**Problem to work on:** Will you write out, word for word, every line from the one with "At what coordinates" to the final line of the data below, with the pictures left out?

........

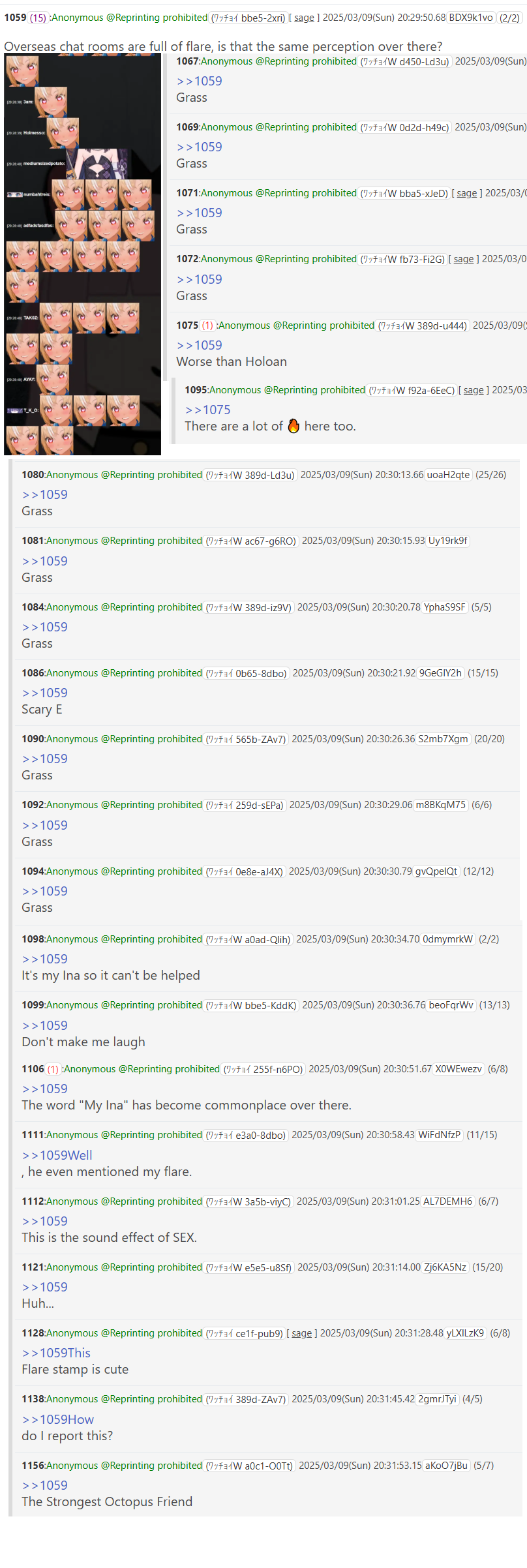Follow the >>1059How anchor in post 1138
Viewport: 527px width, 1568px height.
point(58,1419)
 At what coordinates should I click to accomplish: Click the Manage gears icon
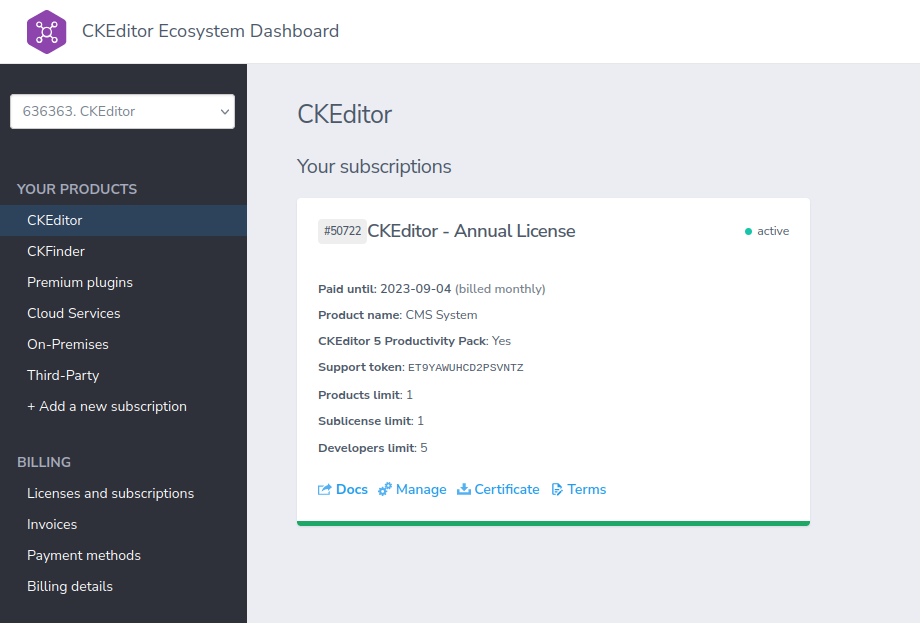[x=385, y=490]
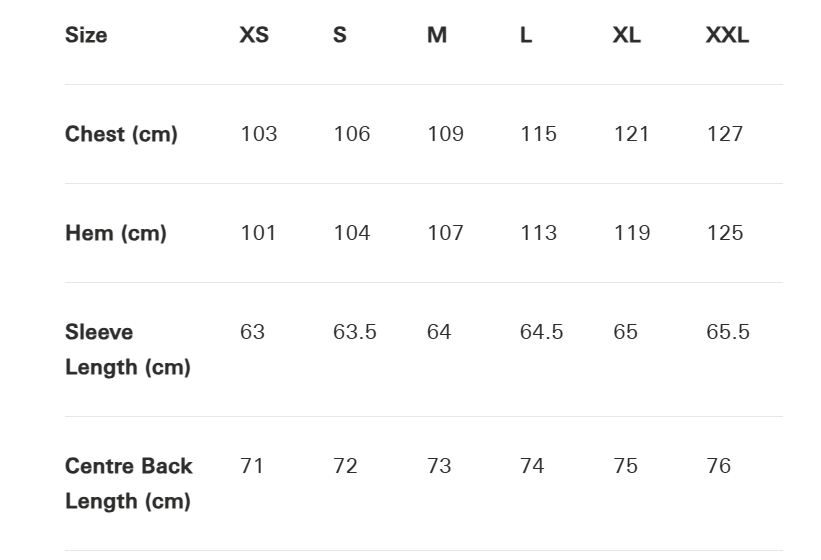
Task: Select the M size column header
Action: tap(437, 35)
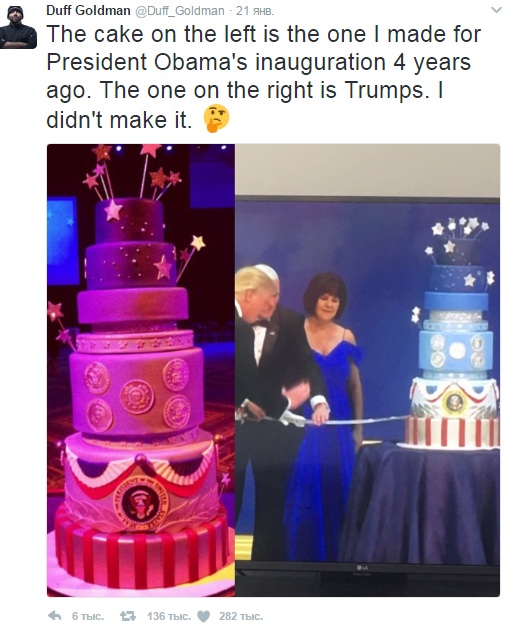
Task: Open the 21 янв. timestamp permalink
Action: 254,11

........

**Output below:**
 At what coordinates should I click to accomplish: Click the Manage gears icon
[x=385, y=490]
Task: Select the M size column header
Action: tap(437, 35)
Task: Open the 21 янв. timestamp permalink
Action: 254,11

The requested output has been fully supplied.